Set down, unchanged, the line holding "Task: Click the HROFFT title text" and all lines that follow it to the end of the material, leaving pictures out.
==========
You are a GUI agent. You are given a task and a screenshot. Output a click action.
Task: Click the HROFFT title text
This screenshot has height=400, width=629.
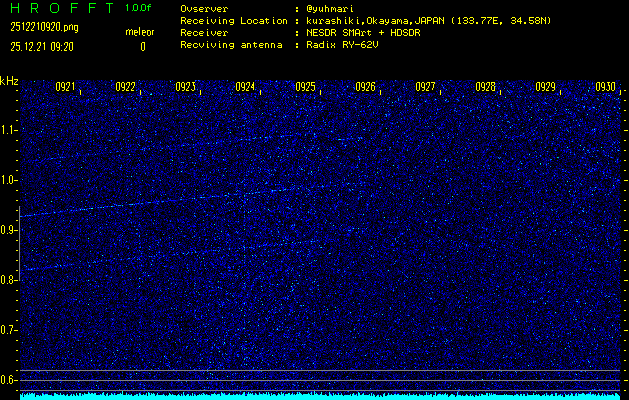tap(59, 8)
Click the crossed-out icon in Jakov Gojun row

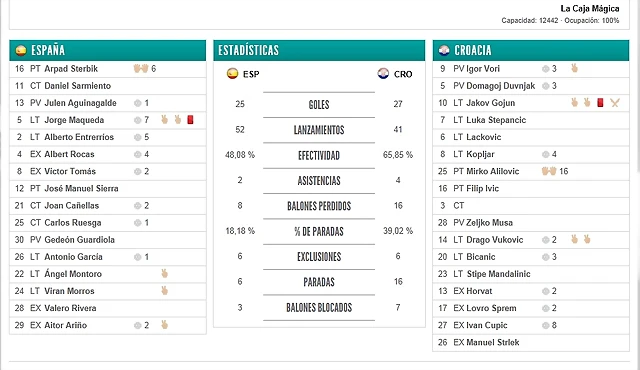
==========
§ **TASK ANSWER**:
Task: Click the HROFFT title text
This screenshot has height=400, width=629.
tap(59, 8)
Click the crossed-out icon in Jakov Gojun row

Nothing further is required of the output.